Problem – Set down each line of the records once more, precisely, and omit the pictures.

Exercise material –
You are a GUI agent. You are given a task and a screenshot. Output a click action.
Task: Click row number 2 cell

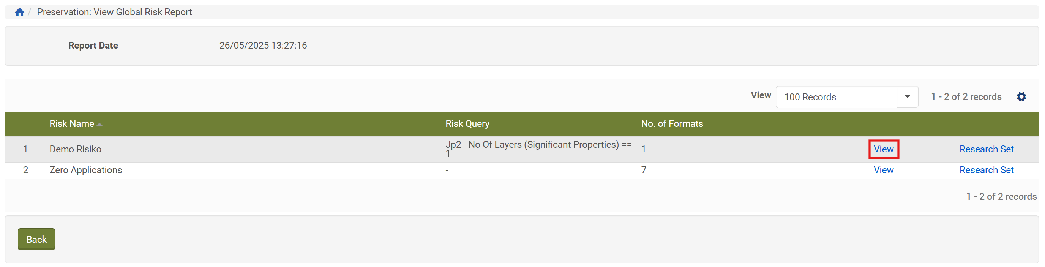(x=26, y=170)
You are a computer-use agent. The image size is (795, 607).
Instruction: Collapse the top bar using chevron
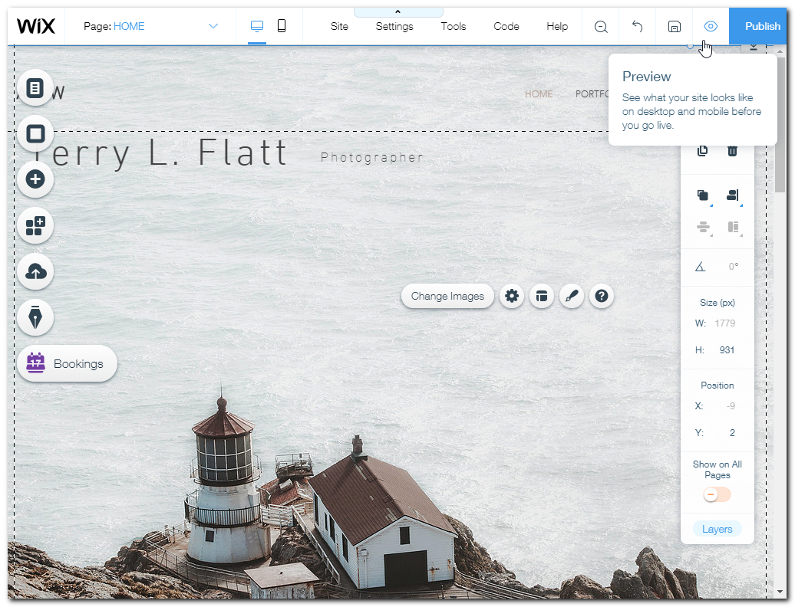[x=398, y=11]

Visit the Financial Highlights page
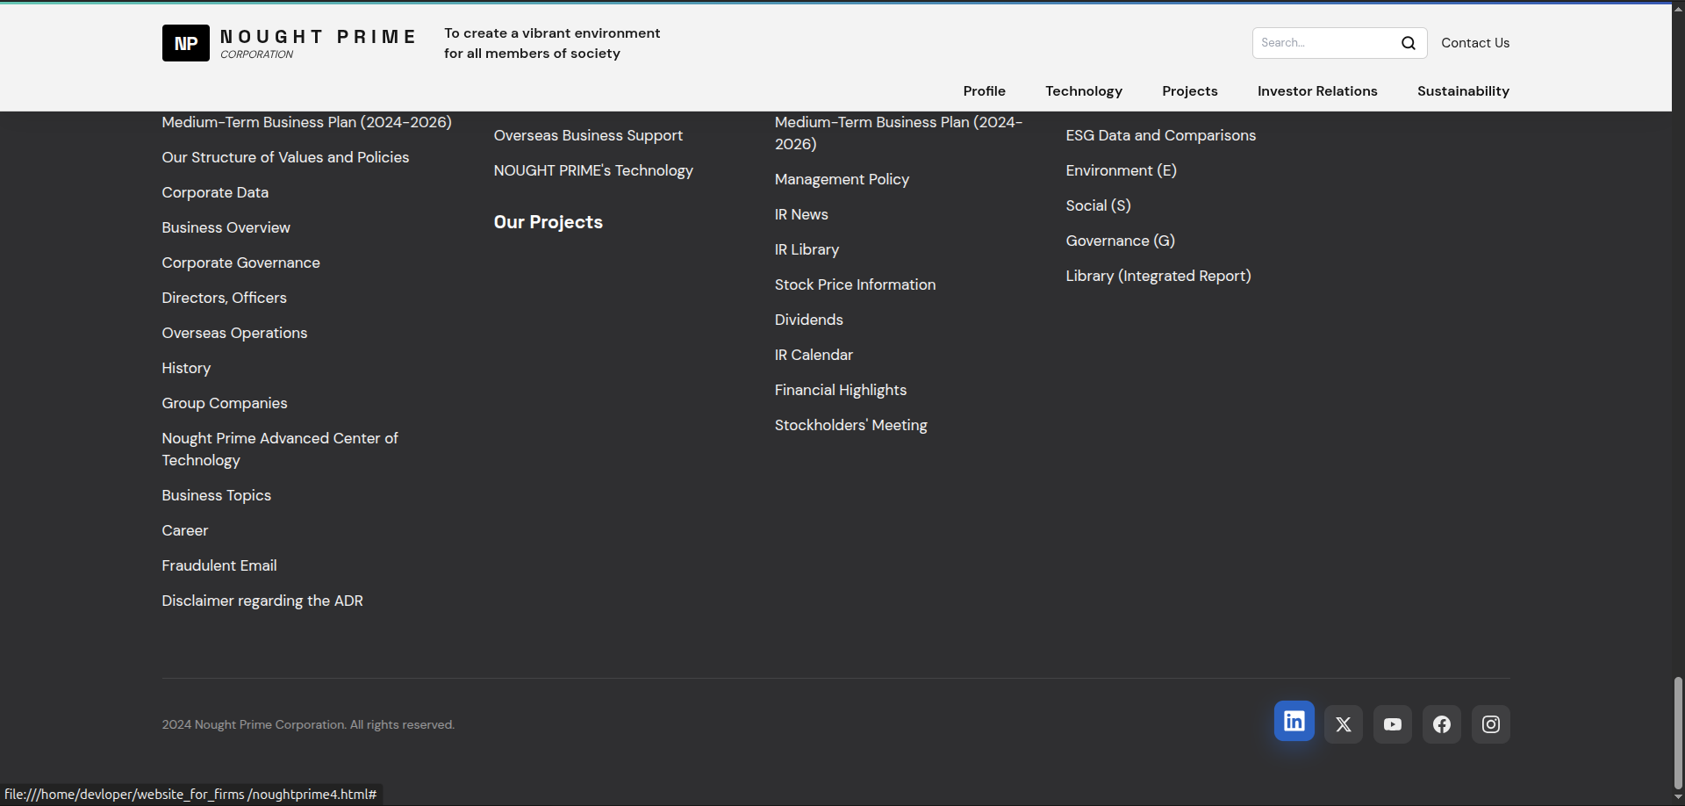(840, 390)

Expected answer –
You are a GUI agent. You are given a task and a screenshot. Output a click action.
Task: Click row number 2 cell

(x=26, y=170)
You are a computer-use agent. The image size is (795, 607).
Instruction: Collapse the top bar using chevron
[x=398, y=11]

Visit the Financial Highlights page
(840, 390)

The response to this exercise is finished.